Non è da dimenticare che allora gli USA finanziavano e/o rifornivano di armi sia la Gran Bretagna che i sovietici.
Oggi gli USA non sono più la potenza Unipolare che furono e si apprestano a praticare la politica che ebbero sino alla Seconda guerra mondiale, riducendo la loro presenza militare in Europa, tornando Monroviani, ma senza ridurre l’influenza nei paesi “amici e satelliti”. Il secondo attore è la potenza asiatica al tempo impersonata dall’URSS e ora dalla Federazione Russa, che continua ad avere interessi nel teatro europeo, principalmente di natura energetica, che agisce a livello globale con solido realismo, cercando e trovando accordi con molti attori statali ed extra-statali amici, ma anche capace di trattare con i “nemici” (gli USA), contrastandone contemporaneamente l’azione sul globo e nello spazio.
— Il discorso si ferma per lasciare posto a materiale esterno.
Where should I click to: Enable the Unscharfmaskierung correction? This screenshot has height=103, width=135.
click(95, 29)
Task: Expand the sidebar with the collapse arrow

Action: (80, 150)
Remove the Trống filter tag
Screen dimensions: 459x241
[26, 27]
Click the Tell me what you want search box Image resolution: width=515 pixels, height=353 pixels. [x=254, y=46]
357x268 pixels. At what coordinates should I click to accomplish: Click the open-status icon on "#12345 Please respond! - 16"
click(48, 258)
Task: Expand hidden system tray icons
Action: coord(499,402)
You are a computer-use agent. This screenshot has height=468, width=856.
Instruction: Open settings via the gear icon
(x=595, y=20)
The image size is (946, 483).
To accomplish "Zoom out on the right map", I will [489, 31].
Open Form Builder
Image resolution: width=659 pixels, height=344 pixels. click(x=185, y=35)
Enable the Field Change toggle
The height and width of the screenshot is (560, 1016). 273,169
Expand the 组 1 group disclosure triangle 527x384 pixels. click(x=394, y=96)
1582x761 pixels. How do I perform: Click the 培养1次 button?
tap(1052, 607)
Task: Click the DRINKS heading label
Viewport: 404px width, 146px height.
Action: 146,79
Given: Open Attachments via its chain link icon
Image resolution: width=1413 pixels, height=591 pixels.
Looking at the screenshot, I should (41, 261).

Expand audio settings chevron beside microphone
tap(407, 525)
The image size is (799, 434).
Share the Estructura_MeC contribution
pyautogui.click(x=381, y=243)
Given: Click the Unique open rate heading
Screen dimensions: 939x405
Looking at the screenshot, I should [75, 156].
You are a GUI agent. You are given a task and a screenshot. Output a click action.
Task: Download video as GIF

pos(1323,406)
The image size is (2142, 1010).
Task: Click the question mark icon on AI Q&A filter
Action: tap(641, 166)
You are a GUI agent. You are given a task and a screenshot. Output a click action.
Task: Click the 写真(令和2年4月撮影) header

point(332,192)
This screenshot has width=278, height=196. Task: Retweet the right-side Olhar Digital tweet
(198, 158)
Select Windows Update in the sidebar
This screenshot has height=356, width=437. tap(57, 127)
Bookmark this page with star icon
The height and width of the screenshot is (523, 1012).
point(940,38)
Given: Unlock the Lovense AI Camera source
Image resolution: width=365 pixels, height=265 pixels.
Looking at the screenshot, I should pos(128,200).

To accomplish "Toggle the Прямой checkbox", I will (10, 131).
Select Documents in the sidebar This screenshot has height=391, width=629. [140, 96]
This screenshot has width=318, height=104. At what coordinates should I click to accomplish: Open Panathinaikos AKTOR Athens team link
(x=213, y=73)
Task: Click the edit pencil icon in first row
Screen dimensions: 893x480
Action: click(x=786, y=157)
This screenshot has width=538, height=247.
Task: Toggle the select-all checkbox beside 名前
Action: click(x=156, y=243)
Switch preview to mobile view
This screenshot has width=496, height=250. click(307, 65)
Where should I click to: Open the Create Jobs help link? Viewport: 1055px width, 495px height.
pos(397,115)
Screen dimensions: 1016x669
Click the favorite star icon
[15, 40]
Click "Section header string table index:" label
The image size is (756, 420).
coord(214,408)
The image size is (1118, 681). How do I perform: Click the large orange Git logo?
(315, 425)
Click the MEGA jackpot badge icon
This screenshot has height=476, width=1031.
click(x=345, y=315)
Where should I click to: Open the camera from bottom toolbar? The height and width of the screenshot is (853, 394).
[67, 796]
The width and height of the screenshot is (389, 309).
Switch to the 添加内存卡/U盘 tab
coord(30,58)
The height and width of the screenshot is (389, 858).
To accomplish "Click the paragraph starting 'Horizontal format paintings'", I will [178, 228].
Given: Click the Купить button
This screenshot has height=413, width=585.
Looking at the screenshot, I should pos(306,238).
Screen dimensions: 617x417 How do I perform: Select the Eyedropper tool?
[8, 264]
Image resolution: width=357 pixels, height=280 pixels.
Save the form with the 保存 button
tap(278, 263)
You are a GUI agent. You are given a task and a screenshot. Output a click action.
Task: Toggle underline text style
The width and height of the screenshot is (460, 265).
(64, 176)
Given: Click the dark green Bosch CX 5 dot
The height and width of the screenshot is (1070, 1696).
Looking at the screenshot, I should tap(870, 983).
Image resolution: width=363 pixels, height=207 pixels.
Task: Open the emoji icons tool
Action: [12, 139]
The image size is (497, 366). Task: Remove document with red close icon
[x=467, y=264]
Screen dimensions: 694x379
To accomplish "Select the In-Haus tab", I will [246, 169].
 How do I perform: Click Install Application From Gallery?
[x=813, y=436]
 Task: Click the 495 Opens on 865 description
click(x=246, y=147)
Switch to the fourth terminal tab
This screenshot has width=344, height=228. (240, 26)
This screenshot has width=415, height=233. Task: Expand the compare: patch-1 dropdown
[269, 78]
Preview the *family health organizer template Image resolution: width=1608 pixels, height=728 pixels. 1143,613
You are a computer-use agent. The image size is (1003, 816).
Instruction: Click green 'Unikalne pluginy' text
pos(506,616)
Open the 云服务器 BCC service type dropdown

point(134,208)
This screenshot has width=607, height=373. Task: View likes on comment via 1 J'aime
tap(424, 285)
La potenza egemone in questo caso dovrebbe essere l’UE (se non la Germania, vero motore della globalizzazione con caratteristiche europee), ma non avendo nessuna delle caratteristiche che la definirebbero realmente egemone (in primis in senso militare), non può sedere al tavolo dettando le regole.
La Crimea è quindi da considerarsi riconquistata da parte russa e il riconoscimento del possesso delle regioni separatiste potrebbe arrivare attraverso un accordo mediato dagli USA, che non a caso pressano Zelensky affinchè ceda i territori o si faccia da parte con “legittime elezioni”. Il rischio concreto è che le truppe russe cerchino l’avanzamento sino ad Odessa, eliminando l’unico accesso al mare dell’Ucraina e del suo export rendendolo così un paese senza futuro. Ma la guerra non potrà ancora dirsi realmente finita sino a che Russia e Unione Europea non addiverranno ad un accordo di ordine strategico, di “buon vicinato”, considerando la Storia del rapporto tra le due aree e come “l’architettura di sicurezza” europea si sia fondata negli ultimi tre secoli anche sul contributo della Russia.
Quella nata come Unione Economica Europea deve perseguire le sue promesse originarie: garantire e sostenere la crescita del tenore di vita dei popoli europei e Mai Più la Guerra in Europa. Un Trattato di Pace con la Russia li garantirebbe entrambi e ora ci sarebbe anche l’avvallo americano (vedi punto 2 del piano americano). Vogliamo ancora chiamarlo “Appeasement”?